Looking over the rubble of the recently demolished Shell petrol station on Emily St, Mr Ford couldn’t help but feel a sense of loss.
‘‘There’s just a lot of scrap now — and a lot of tremendous memories,’’ he said.
‘‘We ran this place for 30 years.’’
In a conversation with Seymour FM 103.9’s Hank Kreemers, Mr Ford explored some of those memories, starting with how he was transplanted from a career and life in Melbourne to what, 30 years ago, was a small town way off the metropolitan grid.
‘‘When I was employed in Brunswick as a factory manager, I got the job of refitting the shop in Emily St and I used to come up and check the works from time to time ... and eventually the lady, Ms Gunn, convinced me that I should buy the shop, because she was getting out of the business,’’ Mr Ford said.
‘‘It was all too big for one person, but my brother in law, Fred Stammers and our mate Alf Alcock — we had just completed buying houses in Melbourne,’’ he said.
‘‘So we decided to sell all three and invest in the Seymour property, which was at that stage a tea room, with a petrol service that ran 24 hours a day.’’
Back in the good old days the Hume Hwy ran right through Seymour — what is now known as Emily St.
Before the Country Roads Board decided to bypass the town Mr Ford said it widened Emily St, slicing about 20m from his store’s frontage.
And while this wiped off the front of the tea room and some of the petrol bowsers, which were too close to the freeway, it was ultimately a boon for his business.
‘‘And from then on things just got bigger and bigger,’’ he said.
‘‘On the McDonald’s side of the street was a barber shop — I can’t remember who the barber was but he was nicknamed ‘Lightning Lenny’ — and when we decided to rebuild the service station, we moved the whole of that building across, and it became part of the residence our three families occupied.
‘‘When we went there in 1957, the residence was hardly livable — it probably should have been condemned.
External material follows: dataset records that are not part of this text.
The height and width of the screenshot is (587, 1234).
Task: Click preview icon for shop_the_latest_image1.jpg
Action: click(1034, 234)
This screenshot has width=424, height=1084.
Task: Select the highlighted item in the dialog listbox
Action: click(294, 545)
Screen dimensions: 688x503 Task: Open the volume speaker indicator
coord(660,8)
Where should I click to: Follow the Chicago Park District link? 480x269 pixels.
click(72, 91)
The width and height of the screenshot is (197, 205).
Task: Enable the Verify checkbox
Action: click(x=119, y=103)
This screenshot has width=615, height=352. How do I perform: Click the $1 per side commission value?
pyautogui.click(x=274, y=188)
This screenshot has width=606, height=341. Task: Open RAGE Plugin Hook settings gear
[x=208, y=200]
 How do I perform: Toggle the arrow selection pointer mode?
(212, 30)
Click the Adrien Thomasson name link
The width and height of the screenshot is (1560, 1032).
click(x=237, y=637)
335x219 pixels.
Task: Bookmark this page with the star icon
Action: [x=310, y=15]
I lived upstairs but there was only an outdoor staircase.
‘‘There was a verandah surrounding three sides of the building and it was in very poor condition, but luckily since I was a cabinet-maker in an earlier life, I was able to do a lot of repairs. But it was so poor it was unsafe to go up once let alone all day.’’
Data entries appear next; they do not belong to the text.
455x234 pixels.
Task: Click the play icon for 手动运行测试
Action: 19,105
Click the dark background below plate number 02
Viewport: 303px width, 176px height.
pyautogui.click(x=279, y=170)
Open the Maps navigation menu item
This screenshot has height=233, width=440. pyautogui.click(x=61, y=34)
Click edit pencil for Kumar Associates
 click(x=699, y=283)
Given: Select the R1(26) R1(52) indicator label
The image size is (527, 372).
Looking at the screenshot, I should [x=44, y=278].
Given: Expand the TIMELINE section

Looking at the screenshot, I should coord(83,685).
In order to man the service station around the clock Mr Ford said he and his business partners, Fred and Alf — along with the wider staff as well — broke up into three shifts during the 24 hours.
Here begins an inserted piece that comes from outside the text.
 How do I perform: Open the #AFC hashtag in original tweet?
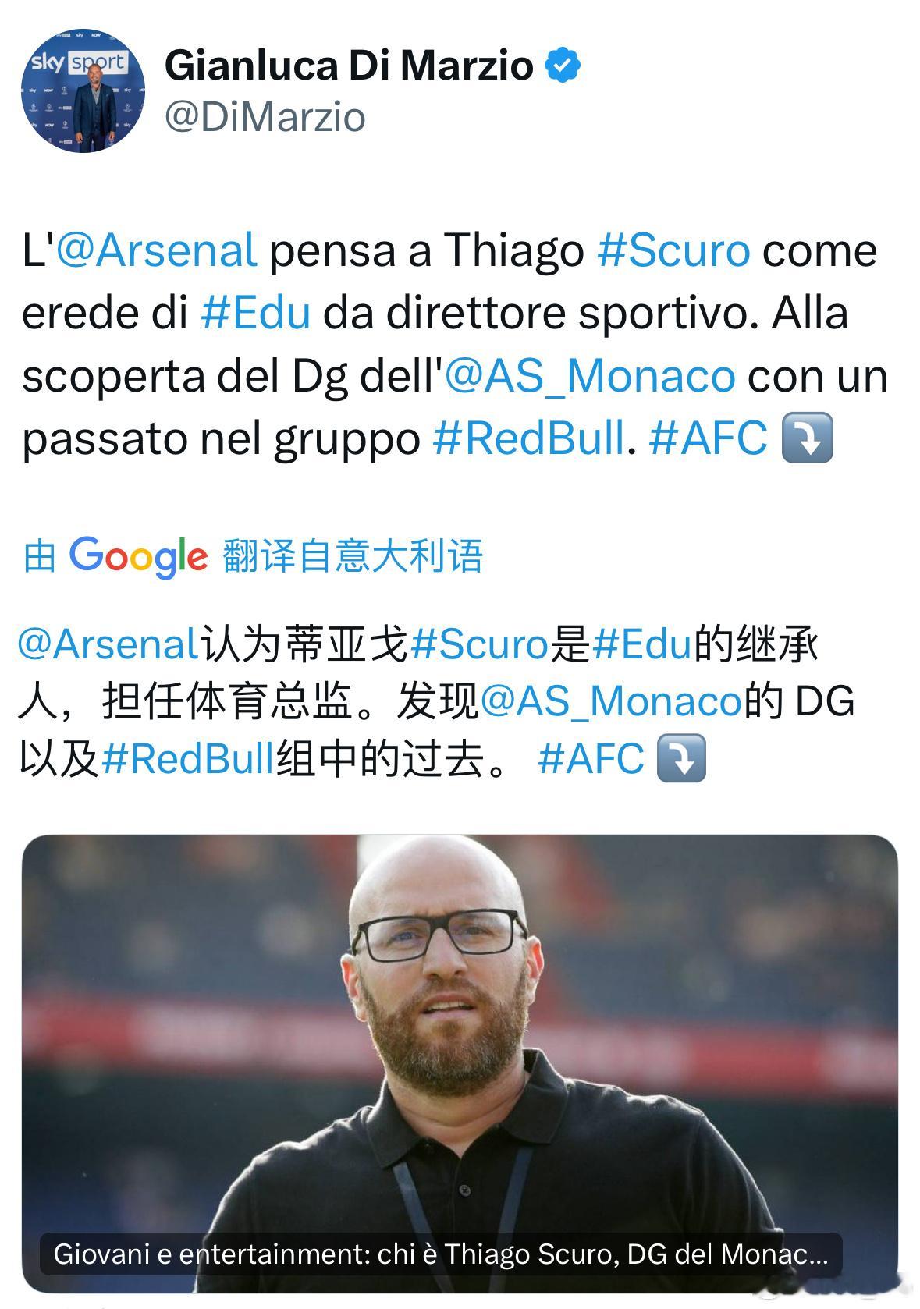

The morning shift would start at 6am and go until 2pm, the afternoon shift then going from 2pm until 10pm, before the night shift took over until 6am and the whole process started again.
‘‘Not all the staff were able to work those times, especially the ladies with families, and I must say I recall now we had some ladies who were with us for 20 years to support their families ... and we’re very proud of that, because I don’t think in a situation such as it is, that you would find many firms that were able to keep their staff happy for 20 years,’’ Mr Ford said.
‘‘If you can imagine, there was quite a large tea room/dining room and there was a big open fire on one wall.
‘‘During the night truckies used to come and have their meal and then fall asleep or have a rest ... and the log fire would go practically 24 hours a day ... and of course keeping it up, the trucks drivers didn’t hesitate to go out and find something to burn.
‘‘Both the staff and ourselves enjoyed the fruits of some of the transport — when they carried fruit, the girls on staff always found enough so they could take some home.
‘‘Some of the wine tankers used to come down from Rutherglen, and we used to sample some of the goods, which was very convenient.’’
Mr Ford said while the local police didn’t worry the truck drivers, the country road inspectors would often come looking for one of them at his service station.
‘‘We would always say we didn’t know, but when the pressure was on, and the driver would see the inspector buzzing around, he’d use the convenience of our cool room to conceal himself,’’ Mr Ford said.
While this kind of ploy wouldn’t fly in the modern world, it is a fond memory for Mr Ford, much like the service station’s approach to cooking.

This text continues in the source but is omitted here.